Il responsabile del settore giovanile del Valorugby Reggio Emilia, Enrico Manghi, è stato protagonista della seconda tappa del percorso formativo voluto dall’head coach del Sondrio Rugby, Antonio Zanichelli. Dopo Gilberto Pavan, al campo del Cerri-Mari è arrivato un altro professionista di alto livello, con un bagaglio tecnico enorme e una visione chiara sul futuro dei giovani nel rugby italiano.
Prima dell’allenamento, Manghi – 33 anni, ex tallonatore, oggi responsabile del settore juniores del Valorugby e preparatore fisico della prima squadra – si è raccontato senza filtri.
“Sono qui per portare una voce nuova”
Alla domanda sul perché tornare in Valtellina in un freddo giovedì di novembre, Manghi sorride: “Un weekend libero e una grande amicizia. E porto quello che vuole Antonio. Lavorerò sulla rimessa laterale, ma in generale spero di dare una voce nuova e una ventata d’aria fresca… anche se qui l’aria fresca non manca.”
Poi si fa serio: “Molto di quello che faccio l’ho imparato proprio da Zanichelli.”
Un percorso iniziato presto: “Non so come non si fa”
La sua storia ovale nasce all’Amatori Parma, dove entra a cinque anni e resta fino ai diciotto. Esordisce tra i grandi con l’Overmach Parma in Coppa Italia, vince un titolo italiano U20 con i Crociati, passa dall’Accademia di Tirrenia, poi Parma e due anni a Rovigo.

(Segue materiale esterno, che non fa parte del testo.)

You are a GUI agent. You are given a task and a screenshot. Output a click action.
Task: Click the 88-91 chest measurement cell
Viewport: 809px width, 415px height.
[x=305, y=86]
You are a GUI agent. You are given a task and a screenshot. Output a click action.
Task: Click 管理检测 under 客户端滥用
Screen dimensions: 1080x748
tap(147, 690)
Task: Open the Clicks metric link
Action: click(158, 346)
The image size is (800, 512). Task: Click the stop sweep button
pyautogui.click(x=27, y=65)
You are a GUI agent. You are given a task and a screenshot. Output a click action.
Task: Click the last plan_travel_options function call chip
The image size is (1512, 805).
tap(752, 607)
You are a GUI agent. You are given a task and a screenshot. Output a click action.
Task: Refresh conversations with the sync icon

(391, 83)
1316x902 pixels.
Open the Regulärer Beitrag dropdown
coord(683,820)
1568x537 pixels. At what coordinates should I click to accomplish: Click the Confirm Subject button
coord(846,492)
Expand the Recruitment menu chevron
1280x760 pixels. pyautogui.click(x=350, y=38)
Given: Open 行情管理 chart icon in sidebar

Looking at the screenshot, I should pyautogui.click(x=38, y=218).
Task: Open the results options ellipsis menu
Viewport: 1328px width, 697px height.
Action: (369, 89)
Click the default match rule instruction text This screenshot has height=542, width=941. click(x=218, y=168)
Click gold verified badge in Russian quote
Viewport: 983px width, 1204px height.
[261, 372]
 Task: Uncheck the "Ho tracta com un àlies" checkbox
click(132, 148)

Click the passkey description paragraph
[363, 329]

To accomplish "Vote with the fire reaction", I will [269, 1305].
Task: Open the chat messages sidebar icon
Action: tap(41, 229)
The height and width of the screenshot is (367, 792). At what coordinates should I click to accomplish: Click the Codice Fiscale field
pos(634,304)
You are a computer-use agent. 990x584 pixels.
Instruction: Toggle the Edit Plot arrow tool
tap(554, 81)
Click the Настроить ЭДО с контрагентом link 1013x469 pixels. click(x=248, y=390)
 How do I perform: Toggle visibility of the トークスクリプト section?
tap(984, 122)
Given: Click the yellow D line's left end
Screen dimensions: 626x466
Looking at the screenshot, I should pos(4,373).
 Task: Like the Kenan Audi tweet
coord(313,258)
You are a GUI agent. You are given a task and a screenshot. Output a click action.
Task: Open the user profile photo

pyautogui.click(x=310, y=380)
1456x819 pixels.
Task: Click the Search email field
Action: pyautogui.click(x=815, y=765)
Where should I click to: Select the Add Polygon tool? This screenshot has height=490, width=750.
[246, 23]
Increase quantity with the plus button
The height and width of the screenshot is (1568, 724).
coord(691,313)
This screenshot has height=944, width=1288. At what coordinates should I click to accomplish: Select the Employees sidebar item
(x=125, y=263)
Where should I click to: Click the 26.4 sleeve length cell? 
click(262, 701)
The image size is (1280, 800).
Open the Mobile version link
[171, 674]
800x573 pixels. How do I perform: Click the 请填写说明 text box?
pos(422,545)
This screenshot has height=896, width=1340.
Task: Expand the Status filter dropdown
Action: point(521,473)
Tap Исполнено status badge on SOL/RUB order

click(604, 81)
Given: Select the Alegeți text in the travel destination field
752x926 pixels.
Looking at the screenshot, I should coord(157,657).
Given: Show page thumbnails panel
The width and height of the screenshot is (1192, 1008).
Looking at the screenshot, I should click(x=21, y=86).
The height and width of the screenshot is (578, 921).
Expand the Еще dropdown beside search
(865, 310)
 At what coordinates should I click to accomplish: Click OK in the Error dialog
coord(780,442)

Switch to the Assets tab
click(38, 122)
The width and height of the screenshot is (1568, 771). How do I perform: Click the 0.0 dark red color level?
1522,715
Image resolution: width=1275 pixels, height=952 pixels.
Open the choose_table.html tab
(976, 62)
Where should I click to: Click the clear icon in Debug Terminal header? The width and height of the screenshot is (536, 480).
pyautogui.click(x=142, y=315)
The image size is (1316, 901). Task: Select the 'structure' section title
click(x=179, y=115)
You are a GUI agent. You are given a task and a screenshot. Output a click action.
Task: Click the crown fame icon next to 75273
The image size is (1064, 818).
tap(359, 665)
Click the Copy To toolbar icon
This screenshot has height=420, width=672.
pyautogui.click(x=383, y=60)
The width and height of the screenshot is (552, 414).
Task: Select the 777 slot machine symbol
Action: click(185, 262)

La carriera finisce a 27 anni per infortunio, ma il rugby no. Da lì parte un nuovo capitolo: minirugby, giovanili, e oggi la guida dell’intero settore juniores del Valorugby.
Quando gli chiediamo com’è crescere in una famiglia piena di rugby, ride: “Non so come non si fa. Avevo tanti feedback, sempre.”
Il passaggio da giocatore ad allenatore
Manghi non la racconta romantica: “Oltrepassare quella linea è complicato. Per un paio d’anni è dura uscire dal campo da giocatore ed entrarci da allenatore: cambia tutto.”
Non aveva in programma di smettere così presto, ma considera prezioso il supporto ricevuto dal club. “Partire dai bambini piccoli mi ha aperto la testa. Lavorare con i giovani mi piace davvero.”
Il rugby come scuola di realismo
Alla domanda su cosa gli abbia insegnato il rugby, è netto: “A non prendere le cose sotto gamba e a valutare le persone.” Basta così. Una frase secca, ma pesante.
I ragazzi di oggi: comfort, fragilità e ascolto
Manghi è diretto: “È cambiato il modo di interagire. Per molti ragazzi lo sport non è una priorità. A casa hanno tutto… e perché dovrebbero uscire?”
Qui entra il ruolo delle società sportive: educazione, ascolto, presenza reale. Racconta un esempio quotidiano: “Oggi tanti ragazzi tornano da scuola e devono farsi da mangiare da soli. E anche lì gli insegni che vivere di grissini e formaggio non è una grande idea.”
Il punto è uno: “I ragazzi sono fragili. Il digitale mostra un mondo irreale che loro idealizzano. Fanno fatica a capire che non è raggiungibile. Per questo li ascolto uno a uno sulle cose importanti.”
“Non sono mai stato un bravo giocatore”
Il suo messaggio ai giovani è limpido: “Non sono mai stato un bravo giocatore. A chi vuole arrivare dico che bisogna crederci davvero. Devi metterlo al primo posto nella lista.”
Cosa vuole lasciare ai giocatori del Sondrio Rugby
Manghi non esita: “Qualche consiglio utile per ottimizzare quello che c’è già di buono.”
Se potesse parlare al Manghi diciottenne?
La risposta è un monito utile a molti: “Di impegnarmi di più e non fare solo quello che veniva richiesto. Curare di più i dettagli.”
Una serata che lascia il segno
Anche questa seconda tappa conferma la scelta di Zanichelli: portare a Sondrio idee, esperienze, contaminazioni tecniche e culturali. Un modo per crescere come squadra e come ambiente.
Manghi riparte e i ragazzi restano con un pugno di consigli che valgono più di mille discorsi: credere davvero nei propri obiettivi, ascoltarsi, imparare a fare bene anche le piccole cose. Perché nel rugby – come nella vita – i dettagli non mentono mai.